_Aim_
Render the lines from the one containing "Where should I click to: Select" through the last line, both included, as a Markdown table with the columns No. and Text, skipping any blank lines.

_Task data_
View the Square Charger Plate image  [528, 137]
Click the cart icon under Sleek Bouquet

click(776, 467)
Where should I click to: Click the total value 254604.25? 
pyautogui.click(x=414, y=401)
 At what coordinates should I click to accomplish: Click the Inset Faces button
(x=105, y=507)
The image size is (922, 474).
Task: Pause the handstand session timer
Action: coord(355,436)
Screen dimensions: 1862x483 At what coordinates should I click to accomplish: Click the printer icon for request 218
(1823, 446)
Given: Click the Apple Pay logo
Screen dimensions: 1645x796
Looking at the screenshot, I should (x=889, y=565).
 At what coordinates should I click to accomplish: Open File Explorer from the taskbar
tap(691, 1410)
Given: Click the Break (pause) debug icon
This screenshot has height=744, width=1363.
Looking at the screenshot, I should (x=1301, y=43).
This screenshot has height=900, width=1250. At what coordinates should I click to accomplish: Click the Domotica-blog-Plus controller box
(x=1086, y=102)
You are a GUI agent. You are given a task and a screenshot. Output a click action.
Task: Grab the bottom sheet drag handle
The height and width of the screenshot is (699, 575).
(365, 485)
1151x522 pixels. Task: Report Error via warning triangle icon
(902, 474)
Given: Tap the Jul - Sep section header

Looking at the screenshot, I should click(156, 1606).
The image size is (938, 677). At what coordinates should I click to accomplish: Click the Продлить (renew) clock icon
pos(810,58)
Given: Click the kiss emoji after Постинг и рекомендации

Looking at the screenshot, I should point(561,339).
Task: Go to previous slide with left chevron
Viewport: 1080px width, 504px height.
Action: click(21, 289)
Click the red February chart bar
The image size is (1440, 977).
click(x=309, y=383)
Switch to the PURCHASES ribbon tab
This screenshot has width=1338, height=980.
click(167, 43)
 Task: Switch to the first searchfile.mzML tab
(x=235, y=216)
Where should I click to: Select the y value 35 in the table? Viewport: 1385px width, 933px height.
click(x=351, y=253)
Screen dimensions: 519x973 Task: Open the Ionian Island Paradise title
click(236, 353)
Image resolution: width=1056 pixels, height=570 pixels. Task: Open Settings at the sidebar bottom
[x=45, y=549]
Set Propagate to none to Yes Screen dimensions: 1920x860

_Result below_
| No. | Text |
|---|---|
| 1 | Where should I click to: Select the y value 35 in the table? Viewport: 1385px width, 933px height. |
| 2 | click(x=351, y=253) |
| 3 | Screen dimensions: 519x973 Task: Open the Ionian Island Paradise title |
| 4 | click(236, 353) |
| 5 | Image resolution: width=1056 pixels, height=570 pixels. Task: Open Settings at the sidebar bottom |
| 6 | [x=45, y=549] |
| 7 | Set Propagate to none to Yes Screen dimensions: 1920x860 |